You might have figured out already that I consider place to be a pretty important thing. While it doesn't get the attention that it deserves, individual geography plays a huge role in how we understand our selves and how we fit into the global community. One social problem that I've always found particularly disturbing is the loss of place. Refugees around the world, forced from their homes by war, famine, natural disasters, or any number of causes, often find themselves in places that do not want them. Whether this means that they are not welcomed by the people or by harsh terrain, the outcome is the same. Refugee camps are communities that cannot be, because of the high transience and mortality rates. Nothing in a refugee's place in the world is permenant; they have nothing to hold onto.

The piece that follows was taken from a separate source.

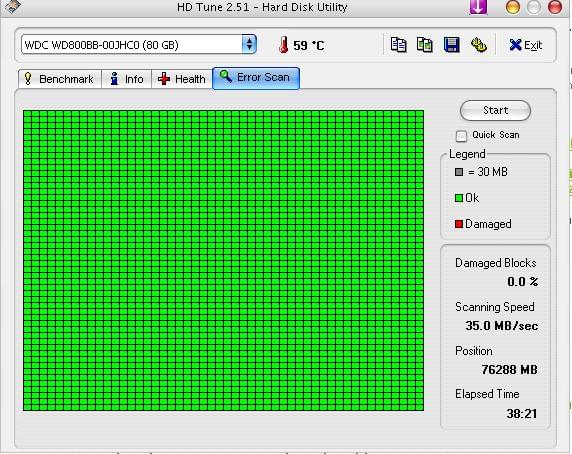Switch to the Benchmark tab
The height and width of the screenshot is (454, 572).
[60, 79]
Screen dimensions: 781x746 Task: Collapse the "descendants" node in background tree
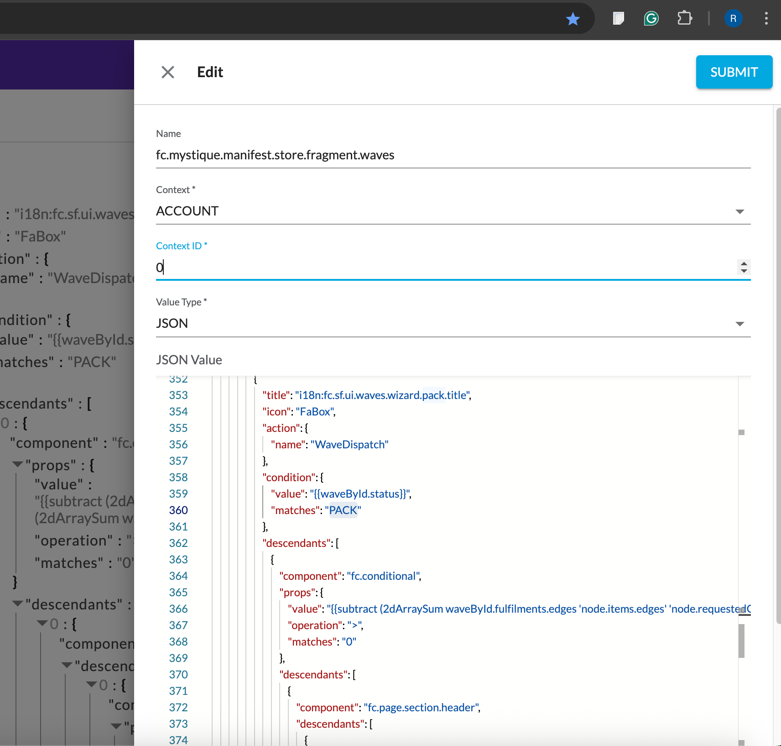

Next weekend, in 15 cities across the United States, Invisible Children will be hosting DisPlace Me, a simulation/protest that is designed to help Americans understand what it is to lose their place in the world. From their website: "The Lord’s Resistance Army (LRA) has abducted thousands of children, subjected them to torture or sexual violence and forced them to fight in a violent guerilla army for 21 years—making it the longest running war in Africa. In hopes of providing protection from this rebel militia, the Ugandan government forcibly evicted its Northern citizens from their homes—giving them 48 hours to relocate into camps. Today, more than 1.5 million Northern Ugandans remain far from secure, suffering nearly 1,000 deaths per week due to inhumane living conditions in the camps.

"'Displace Me' is the nationwide event giving Americans the chance to respond.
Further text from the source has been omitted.